(Assignment): Using the records below, output the stretch that opens with the line containing "Given: Switch to the 插入 ribbon tab" and closes with the line containing "Viewport: 1494px width, 530px height.", exactly and including both lines, with nothing more.

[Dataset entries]
****************************************

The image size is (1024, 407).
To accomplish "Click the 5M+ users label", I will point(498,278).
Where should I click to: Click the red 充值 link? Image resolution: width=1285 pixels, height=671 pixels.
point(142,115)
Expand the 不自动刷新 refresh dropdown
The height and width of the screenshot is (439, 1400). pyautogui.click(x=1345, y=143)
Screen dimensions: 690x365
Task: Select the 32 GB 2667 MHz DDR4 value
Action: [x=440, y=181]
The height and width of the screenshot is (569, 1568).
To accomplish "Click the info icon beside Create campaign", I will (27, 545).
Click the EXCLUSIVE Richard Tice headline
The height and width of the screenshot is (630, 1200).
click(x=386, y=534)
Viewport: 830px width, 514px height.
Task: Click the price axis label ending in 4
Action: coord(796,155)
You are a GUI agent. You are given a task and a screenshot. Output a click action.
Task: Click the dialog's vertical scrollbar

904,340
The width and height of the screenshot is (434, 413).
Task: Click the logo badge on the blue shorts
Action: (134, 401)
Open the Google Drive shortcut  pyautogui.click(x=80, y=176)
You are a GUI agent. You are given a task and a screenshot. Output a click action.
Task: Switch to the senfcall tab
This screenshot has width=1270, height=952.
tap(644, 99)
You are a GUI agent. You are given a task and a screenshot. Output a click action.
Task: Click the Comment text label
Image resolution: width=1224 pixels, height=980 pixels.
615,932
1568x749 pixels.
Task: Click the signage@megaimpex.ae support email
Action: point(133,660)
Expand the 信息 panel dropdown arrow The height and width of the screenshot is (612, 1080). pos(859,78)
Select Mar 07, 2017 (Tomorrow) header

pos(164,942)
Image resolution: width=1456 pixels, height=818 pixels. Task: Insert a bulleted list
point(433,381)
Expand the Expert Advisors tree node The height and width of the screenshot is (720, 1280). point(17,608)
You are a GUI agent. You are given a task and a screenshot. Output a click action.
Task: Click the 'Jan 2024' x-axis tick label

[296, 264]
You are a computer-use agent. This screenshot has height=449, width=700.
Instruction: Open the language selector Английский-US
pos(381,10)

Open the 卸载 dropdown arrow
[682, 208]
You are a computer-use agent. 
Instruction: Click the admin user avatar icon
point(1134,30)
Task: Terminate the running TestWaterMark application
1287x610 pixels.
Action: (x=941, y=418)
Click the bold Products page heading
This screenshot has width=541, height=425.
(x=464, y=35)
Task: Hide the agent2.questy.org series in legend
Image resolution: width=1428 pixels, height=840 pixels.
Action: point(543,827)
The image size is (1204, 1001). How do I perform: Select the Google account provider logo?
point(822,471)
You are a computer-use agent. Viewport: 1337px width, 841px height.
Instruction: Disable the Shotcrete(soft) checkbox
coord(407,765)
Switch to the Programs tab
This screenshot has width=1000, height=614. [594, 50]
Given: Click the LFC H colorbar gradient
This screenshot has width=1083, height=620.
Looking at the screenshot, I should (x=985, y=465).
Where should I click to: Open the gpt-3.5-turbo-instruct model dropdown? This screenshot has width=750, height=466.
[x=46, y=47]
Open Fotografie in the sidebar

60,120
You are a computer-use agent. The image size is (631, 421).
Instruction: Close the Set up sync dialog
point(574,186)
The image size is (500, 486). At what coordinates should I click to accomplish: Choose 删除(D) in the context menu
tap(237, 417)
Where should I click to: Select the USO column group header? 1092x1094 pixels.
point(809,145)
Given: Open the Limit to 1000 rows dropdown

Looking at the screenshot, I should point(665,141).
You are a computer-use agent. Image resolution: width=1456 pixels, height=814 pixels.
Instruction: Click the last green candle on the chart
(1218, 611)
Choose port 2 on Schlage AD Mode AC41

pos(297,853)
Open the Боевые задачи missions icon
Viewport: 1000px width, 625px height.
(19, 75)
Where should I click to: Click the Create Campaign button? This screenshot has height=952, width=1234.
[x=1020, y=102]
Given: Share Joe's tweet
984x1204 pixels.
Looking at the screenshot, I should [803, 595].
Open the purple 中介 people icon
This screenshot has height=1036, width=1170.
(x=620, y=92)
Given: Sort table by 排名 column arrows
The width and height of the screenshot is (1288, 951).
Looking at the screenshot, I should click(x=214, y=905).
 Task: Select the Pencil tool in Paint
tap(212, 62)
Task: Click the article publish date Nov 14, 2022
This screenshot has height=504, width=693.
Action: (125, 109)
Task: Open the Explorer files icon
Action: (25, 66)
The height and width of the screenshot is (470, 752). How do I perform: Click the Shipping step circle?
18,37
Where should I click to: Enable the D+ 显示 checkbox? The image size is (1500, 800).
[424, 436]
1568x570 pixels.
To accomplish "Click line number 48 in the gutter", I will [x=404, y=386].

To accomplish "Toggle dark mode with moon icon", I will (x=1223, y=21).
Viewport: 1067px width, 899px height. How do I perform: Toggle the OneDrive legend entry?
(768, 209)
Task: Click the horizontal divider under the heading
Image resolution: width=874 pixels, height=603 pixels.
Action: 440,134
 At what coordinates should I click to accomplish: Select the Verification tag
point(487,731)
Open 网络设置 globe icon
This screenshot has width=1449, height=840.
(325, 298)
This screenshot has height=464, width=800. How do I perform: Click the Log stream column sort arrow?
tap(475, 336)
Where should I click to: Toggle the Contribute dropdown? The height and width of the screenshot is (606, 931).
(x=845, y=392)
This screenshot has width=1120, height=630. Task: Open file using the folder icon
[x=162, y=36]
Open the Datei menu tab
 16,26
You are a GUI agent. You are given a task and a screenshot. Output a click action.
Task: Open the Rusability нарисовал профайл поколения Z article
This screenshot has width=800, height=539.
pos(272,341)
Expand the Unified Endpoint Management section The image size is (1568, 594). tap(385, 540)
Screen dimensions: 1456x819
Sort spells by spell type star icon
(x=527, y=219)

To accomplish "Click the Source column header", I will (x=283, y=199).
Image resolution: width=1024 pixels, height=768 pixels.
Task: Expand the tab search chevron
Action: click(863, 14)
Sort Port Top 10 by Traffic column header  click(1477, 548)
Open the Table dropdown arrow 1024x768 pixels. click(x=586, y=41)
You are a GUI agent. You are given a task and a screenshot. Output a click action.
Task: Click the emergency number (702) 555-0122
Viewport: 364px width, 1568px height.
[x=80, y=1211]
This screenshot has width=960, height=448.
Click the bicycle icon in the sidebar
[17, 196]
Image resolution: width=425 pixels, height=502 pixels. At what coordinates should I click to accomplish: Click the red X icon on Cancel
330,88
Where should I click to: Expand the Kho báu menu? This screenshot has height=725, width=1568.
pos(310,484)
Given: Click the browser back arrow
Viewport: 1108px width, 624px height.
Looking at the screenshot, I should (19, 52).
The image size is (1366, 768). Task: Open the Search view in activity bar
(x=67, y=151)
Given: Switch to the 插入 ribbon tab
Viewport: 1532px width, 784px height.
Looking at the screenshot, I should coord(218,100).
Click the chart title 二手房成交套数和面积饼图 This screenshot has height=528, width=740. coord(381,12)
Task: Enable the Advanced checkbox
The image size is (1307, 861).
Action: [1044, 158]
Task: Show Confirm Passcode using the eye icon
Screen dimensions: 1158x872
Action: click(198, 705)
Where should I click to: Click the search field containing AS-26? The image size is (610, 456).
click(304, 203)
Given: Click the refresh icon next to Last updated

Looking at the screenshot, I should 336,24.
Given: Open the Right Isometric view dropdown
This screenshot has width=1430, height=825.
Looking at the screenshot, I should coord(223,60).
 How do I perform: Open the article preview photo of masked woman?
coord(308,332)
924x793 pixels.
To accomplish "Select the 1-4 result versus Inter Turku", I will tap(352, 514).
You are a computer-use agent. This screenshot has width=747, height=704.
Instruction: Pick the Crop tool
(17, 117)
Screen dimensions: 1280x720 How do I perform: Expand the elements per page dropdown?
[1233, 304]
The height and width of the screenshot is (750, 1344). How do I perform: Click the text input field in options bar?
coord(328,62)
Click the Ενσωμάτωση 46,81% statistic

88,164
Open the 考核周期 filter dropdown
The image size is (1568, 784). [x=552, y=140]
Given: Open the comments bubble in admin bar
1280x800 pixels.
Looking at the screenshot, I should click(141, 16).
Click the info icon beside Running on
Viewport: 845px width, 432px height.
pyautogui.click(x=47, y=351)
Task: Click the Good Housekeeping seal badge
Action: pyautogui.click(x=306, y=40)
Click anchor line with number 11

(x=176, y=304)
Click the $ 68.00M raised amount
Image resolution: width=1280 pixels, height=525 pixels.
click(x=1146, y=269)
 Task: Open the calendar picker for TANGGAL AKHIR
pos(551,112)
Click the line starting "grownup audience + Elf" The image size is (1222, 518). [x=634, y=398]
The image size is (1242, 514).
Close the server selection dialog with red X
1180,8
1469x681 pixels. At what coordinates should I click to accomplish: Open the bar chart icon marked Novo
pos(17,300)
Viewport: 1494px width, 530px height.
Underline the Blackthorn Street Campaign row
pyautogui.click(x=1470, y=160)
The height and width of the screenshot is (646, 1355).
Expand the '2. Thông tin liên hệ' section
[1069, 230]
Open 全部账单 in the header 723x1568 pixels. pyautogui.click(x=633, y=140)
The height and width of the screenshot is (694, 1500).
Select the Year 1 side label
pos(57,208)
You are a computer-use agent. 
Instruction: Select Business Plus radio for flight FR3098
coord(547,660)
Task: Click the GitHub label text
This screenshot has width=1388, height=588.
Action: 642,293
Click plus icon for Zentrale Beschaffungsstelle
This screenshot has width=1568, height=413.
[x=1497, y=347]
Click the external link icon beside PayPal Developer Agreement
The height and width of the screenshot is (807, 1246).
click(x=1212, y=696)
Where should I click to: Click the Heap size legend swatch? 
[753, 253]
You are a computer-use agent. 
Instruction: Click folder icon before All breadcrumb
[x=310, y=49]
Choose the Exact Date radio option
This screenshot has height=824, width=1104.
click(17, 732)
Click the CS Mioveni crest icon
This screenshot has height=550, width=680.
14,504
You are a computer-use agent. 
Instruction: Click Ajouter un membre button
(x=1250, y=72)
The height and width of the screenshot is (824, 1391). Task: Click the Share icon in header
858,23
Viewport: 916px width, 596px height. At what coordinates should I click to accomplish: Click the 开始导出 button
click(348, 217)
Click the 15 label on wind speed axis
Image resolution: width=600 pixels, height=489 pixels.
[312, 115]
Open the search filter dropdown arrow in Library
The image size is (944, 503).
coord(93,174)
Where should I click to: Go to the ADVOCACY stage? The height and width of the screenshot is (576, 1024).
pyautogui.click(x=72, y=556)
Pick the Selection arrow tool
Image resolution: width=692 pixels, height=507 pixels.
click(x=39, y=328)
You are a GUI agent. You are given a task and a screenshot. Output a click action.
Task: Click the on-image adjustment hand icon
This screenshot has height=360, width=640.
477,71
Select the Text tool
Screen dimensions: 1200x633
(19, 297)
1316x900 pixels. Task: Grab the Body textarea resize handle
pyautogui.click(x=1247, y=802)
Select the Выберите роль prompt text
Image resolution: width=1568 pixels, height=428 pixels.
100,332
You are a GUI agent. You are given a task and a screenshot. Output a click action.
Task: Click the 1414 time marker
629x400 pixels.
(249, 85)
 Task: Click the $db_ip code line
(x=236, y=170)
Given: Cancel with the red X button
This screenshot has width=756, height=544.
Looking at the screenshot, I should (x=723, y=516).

****************************************

(Problem solution):
Given: Switch to the 插入 ribbon tab
Viewport: 1532px width, 784px height.
Looking at the screenshot, I should coord(218,100).
Click the chart title 二手房成交套数和面积饼图 This screenshot has height=528, width=740. coord(381,12)
Task: Enable the Advanced checkbox
The image size is (1307, 861).
Action: [1044, 158]
Task: Show Confirm Passcode using the eye icon
Screen dimensions: 1158x872
Action: click(198, 705)
Where should I click to: Click the search field containing AS-26? The image size is (610, 456).
click(304, 203)
Given: Click the refresh icon next to Last updated

Looking at the screenshot, I should 336,24.
Given: Open the Right Isometric view dropdown
This screenshot has width=1430, height=825.
Looking at the screenshot, I should coord(223,60).
 How do I perform: Open the article preview photo of masked woman?
coord(308,332)
924x793 pixels.
To accomplish "Select the 1-4 result versus Inter Turku", I will tap(352, 514).
You are a computer-use agent. This screenshot has width=747, height=704.
Instruction: Pick the Crop tool
(17, 117)
Screen dimensions: 1280x720 How do I perform: Expand the elements per page dropdown?
[1233, 304]
The height and width of the screenshot is (750, 1344). How do I perform: Click the text input field in options bar?
coord(328,62)
Click the Ενσωμάτωση 46,81% statistic

88,164
Open the 考核周期 filter dropdown
The image size is (1568, 784). [x=552, y=140]
Given: Open the comments bubble in admin bar
1280x800 pixels.
Looking at the screenshot, I should click(141, 16).
Click the info icon beside Running on
Viewport: 845px width, 432px height.
pyautogui.click(x=47, y=351)
Task: Click the Good Housekeeping seal badge
Action: pyautogui.click(x=306, y=40)
Click anchor line with number 11

(x=176, y=304)
Click the $ 68.00M raised amount
Image resolution: width=1280 pixels, height=525 pixels.
click(x=1146, y=269)
 Task: Open the calendar picker for TANGGAL AKHIR
pos(551,112)
Click the line starting "grownup audience + Elf" The image size is (1222, 518). [x=634, y=398]
The image size is (1242, 514).
Close the server selection dialog with red X
1180,8
1469x681 pixels. At what coordinates should I click to accomplish: Open the bar chart icon marked Novo
pos(17,300)
Viewport: 1494px width, 530px height.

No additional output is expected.